Although it's a healthful idea to trim fats in the daily diet, cutting out fats totally may lead to 'all things horrid' such as a bald head.

Fat is even part of the dependable American Food Pyramid, although minimal consumption is recommended.

The reason why lipids should be held to a minimum is because they are extreme in caloric content and are well-connected to creating health issues, particularly those involved with the arteries and heart.

Most Sources of Energy Contain Lipids

Another reason why minimal consumption is suggested is because almost-all foods contain some level of lipids. Let's list a few along with their total fat gram content:

Grapefruit: 1 cup of sections contains 0.23 grams.
Cucumbers: 1 cup of slices with the peel contains 0.12 grams.
Rice Cakes: 1 contains 0.25 grams.

All of the above selections are considered as super-healthy choices for the strictest of weight loss plans. Yet all contain traces of fat; because most of the foods that we consume do contain such - it adds up over the course of the day as we choose them for our snack times and meal plates.

Fat is necessary because of the following:

It cushions vital organs within the body, protecting them damage.

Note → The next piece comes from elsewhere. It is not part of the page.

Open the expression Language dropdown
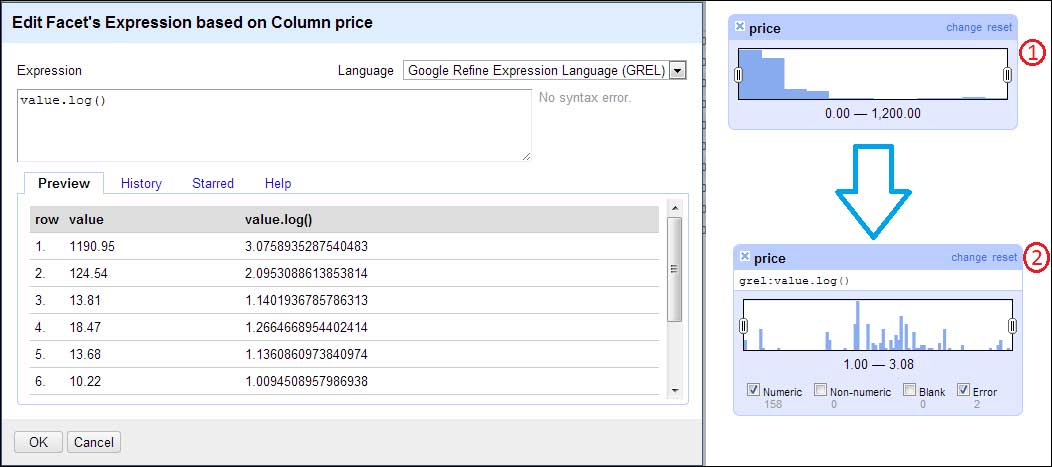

It supports healthy nails and skin; it paints the sheen in our hair and it aids in the digestive process.

Tips for Keeping the Lid on Lipids

When addressing health issues and problems, it's best to return to our trusted roots - the American Food Pyramid. Begin by breaking up the Food Groups and identifying hot spots where fat can get in and discover solutions for making the healthiest selections possible.

Grain Group: Pasta, Rice, Breads, Tortillas (flour and corn)

Fruit & Vegetable Groups: Fresh, frozen, canned and dried.

Protein Group: Eggs, Nuts, Seeds, Legumes, Nut Butters, Chicken, Fish, Beef, Lamb, Turkey and other animal proteins.

Dairy Group: Milk, cottage cheese, yogurt, all varieties of cheese.

When we look at all the foods housed within these groups we can see almost right away that it's not so much the foods, rather what we combine them with. Let's look at pasta. When whole grain is chosen, it's a very healthy choice. But when we turn it into macaroni and cheese, we invite unhealthy fats onto our meal plates.

Keep in mind that there are different types of lipids, some more healthy than others. Many food selections contain a distribution of all lipids.

Two to keep an eye on and to limit whenever possible are saturated and Trans. Both are generally found in fast food menu selections. These can contribute to belly fat, weight gain and also with the blockages involved in the circulatory system.

When dealing with these two in particular, be certain to be a good label checker before digging in. Keep your fat trim and by doing such, you'll keep yourself trim or you'll certainly have a much easier time getting there.